Nella sentenza che condanna i compagni d’armi e riporta le testimonianze dei sopravvissuti, è citato ampiamente anche lui. «Il tenente Malatto è uno dei più segnalati dalle vittime per la partecipazione agli interrogatori sotto tortura», si legge. Così prossimi lui e l’allora tenente Jorge Olivera (condannato all’ergastolo e poi evaso), da essere identificati come un sol uomo, «Malivera». «Fantasie — ribatte —: non ho niente a che fare con lui».
Eppure, l’avvocato che ha aiutato Malatto a Roma e nei due anni e mezzo trascorsi all’Aquila, è Augusto Sinagra, già legale di fiducia del fondatore della Loggia P2 Licio Gelli (di cui sono documentati i legami con i golpisti argentini). E fu proprio Sinagra a muoversi quando nel 2000 Olivera venne arrestato a Roma e poi, sulla base di un documento risultato falso, venne rapidamente scarcerato e rientrò in Argentina.
Malatto agita le braccia come a cancellare: «Non ne so nulla, non ho visto mai nulla». Un continuo sminuire, mimetizzarsi, togliere sagoma, si direbbe in gergo militare. Ma alla domanda «Come se li ricorda quegli anni, com’era l’Argentina allora?» il tenente colonnello tiene la posizione: «Per la popolazione c’era ordine e sicurezza, non c’erano problemi».

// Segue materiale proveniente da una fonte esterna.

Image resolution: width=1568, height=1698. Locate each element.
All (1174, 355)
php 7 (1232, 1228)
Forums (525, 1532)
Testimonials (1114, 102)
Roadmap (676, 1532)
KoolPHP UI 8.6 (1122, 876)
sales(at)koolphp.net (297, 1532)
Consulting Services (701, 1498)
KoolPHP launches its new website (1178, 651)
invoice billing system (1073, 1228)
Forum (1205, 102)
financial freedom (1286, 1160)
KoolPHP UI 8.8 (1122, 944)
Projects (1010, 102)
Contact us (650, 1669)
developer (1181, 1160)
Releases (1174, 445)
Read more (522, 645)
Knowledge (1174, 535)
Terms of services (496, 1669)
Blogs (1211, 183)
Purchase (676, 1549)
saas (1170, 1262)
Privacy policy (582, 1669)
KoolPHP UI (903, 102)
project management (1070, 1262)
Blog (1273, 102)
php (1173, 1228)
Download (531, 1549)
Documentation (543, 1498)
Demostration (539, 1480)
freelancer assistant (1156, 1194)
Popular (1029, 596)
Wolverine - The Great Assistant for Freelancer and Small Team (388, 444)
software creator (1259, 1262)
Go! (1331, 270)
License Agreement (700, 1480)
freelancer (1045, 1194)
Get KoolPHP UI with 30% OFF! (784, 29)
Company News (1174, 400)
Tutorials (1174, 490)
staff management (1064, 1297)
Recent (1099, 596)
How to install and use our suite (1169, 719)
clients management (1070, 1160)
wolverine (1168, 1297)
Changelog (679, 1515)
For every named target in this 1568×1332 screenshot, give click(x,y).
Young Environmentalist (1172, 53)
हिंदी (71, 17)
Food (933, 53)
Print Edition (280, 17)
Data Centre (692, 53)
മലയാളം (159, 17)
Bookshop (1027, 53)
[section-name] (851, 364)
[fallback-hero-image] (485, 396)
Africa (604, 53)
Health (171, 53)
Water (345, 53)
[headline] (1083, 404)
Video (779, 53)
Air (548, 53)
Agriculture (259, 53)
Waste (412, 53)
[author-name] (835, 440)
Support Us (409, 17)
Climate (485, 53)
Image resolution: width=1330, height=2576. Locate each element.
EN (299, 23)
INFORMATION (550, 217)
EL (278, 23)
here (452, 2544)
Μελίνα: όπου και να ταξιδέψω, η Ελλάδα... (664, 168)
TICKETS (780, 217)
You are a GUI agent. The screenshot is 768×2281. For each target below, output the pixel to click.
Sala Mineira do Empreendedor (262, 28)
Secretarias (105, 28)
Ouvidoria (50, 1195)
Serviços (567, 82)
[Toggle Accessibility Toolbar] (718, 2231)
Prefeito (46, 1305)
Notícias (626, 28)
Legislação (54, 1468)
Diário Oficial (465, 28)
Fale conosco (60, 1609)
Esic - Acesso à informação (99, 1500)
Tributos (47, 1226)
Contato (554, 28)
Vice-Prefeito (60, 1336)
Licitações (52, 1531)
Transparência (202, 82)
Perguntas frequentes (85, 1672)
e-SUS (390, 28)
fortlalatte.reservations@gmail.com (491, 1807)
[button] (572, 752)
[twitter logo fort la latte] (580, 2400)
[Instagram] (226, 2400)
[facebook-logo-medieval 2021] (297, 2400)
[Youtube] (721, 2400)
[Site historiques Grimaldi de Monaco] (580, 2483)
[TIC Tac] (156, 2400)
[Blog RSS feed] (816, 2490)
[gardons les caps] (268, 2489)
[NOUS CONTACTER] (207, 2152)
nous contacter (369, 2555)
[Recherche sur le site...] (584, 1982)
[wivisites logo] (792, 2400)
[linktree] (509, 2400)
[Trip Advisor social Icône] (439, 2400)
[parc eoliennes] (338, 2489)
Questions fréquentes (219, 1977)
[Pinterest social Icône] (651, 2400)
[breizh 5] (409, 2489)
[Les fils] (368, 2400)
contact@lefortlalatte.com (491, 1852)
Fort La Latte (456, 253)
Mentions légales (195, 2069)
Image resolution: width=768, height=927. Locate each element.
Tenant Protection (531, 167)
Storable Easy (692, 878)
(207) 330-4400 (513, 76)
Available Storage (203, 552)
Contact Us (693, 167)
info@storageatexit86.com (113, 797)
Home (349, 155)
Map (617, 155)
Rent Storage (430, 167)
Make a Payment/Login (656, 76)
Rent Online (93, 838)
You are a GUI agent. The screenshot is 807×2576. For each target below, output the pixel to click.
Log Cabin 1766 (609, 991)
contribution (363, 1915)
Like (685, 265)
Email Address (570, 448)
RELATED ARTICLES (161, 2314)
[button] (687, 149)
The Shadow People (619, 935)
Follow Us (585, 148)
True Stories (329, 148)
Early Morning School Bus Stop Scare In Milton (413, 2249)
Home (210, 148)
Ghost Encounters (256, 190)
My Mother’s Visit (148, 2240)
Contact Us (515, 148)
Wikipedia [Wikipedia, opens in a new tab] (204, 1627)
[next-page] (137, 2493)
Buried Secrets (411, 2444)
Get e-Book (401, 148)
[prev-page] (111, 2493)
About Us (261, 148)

E lui adesso non ne vuole. «Nei due anni trascorsi all’Aquila ho fatto volontariato alla Confraternita della Misericordia — racconta —: trasporto pazienti». A Genova si è trasferito ad agosto. Uno dei preti di questa chiesa è argentino «della mia stessa città, l’ho contattato via Internet, e mi ha detto: vieni». Che vita fa qui? «Niente di particolare», per carità: «Frequento la gente della parrocchia, il circolo, la segreteria, il coro». Canta? «Ma no — si schermisce —, vado alle prove». Un po’ affranto per aver lasciato per sempre l’Argentina: «Sono vedovo, ma lì ho quattro figli maschi». Tocca ricominciare, stringe le spalle, «il 22 ottobre faccio 65 anni, voglio cercare un lavoro. Forse un po’ stanco di testa — sottolinea, meno docile —, ma fisicamente ancora in forma».